1852 novel by Wilkie Collins

Basil is the second novel written in 1852 by the British author Wilkie Collins, after Antonina.

==Plot summary==
Basil, son of a father who values the family pedigree and who would not let him marry below his station, falls in love at first sight with a girl he sees on a bus. He follows her and discovers she is Margaret Sherwin, only daughter of a linen draper. He persuades her father to let him marry her secretly. He agrees on the condition, that, as his daughter is only seventeen, they live apart for the first year. At first the secret works, but then the mysterious Mannion, whose emotions cannot be read in his face, returns from abroad. On the last night of the year Basil follows Margaret and Mannion and discovers them in flagrante delicto. Basil attacks Mannion in the street and tries to murder him, but succeeds only in mutilating his face by pushing it into the fresh tarmacadam in the road. Mannion survives, recovers and swears revenge, and it is revealed that Basil's father indirectly caused Mannion's father to be hanged for forgery.

Basil repudiates Margaret, but Sherwin threatens him with exposure unless he holds to his marriage. Basil confesses to his father, who disowns him, but his sister Clara stands by him. Basil's brother Ralph undertakes to buy Sherwin off, but meanwhile Margaret flees to Mannion, thereby acknowledging her guilt. Visiting Mannion in hospital, she catches typhus and dies. Basil, having been put on her track by Ralph, visits her on her deathbed. Basil flees from Mannion to Cornwall.

The dénouement is worthy of Conan Doyle, set among whirlpools and cliffs near Lands End.

==Themes and criticism==
In her introduction (Oxford World's Classics Edition), Dorothy Goldman applies psychoanalytic theories to argue that Basil and Mannion, Margaret and Clara, are each like opposite halves of the same person. A further doublet is between the active Ralph and the passive Basil, as the former notes in his dialogue.

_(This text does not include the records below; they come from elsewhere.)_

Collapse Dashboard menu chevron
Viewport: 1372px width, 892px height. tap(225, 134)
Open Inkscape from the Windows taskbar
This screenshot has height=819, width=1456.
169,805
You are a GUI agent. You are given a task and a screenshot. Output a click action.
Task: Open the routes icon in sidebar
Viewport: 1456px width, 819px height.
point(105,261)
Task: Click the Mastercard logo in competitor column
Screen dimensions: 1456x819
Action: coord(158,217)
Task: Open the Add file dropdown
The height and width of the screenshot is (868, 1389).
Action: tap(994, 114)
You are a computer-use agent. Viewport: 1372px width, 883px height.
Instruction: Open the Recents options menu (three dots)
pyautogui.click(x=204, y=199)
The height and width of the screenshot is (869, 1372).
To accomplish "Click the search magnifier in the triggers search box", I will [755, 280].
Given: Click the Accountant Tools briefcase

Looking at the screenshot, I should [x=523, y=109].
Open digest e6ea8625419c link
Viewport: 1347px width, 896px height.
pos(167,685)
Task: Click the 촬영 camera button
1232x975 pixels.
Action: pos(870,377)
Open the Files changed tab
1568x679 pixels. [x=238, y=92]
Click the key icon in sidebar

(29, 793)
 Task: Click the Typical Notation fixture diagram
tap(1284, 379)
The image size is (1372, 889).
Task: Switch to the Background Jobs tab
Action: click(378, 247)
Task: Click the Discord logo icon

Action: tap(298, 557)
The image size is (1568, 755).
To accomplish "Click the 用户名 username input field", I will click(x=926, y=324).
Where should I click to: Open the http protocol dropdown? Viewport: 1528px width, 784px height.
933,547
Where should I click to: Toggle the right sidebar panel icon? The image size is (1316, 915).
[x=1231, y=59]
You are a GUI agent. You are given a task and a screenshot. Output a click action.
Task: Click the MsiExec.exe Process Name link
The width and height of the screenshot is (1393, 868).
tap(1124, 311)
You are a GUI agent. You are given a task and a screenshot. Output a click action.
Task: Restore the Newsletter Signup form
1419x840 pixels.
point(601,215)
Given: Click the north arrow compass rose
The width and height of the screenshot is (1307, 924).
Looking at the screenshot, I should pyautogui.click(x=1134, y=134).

Mrs Sherwin, Margaret's mother, is apparently feeble-minded and as such is the precursor of Sarah Leeson (The Dead Secret), Mrs Wragge (No Name) and other of Collins' deranged woman characters - though she is astute enough to suspect Margaret and Mannion's guilty secret.

One criticism of the book's plot is that it is highly coincidental that Mannion's father lost his life as a consequence of actions set in motion by Basil's father. The fact that the very woman Basil randomly follows is so closely connected to Basil, via Mannion, despite being a total stranger, can be considered to be a plot flaw.

==Adaptations==
The novel was adapted into the 1998 film of the same name.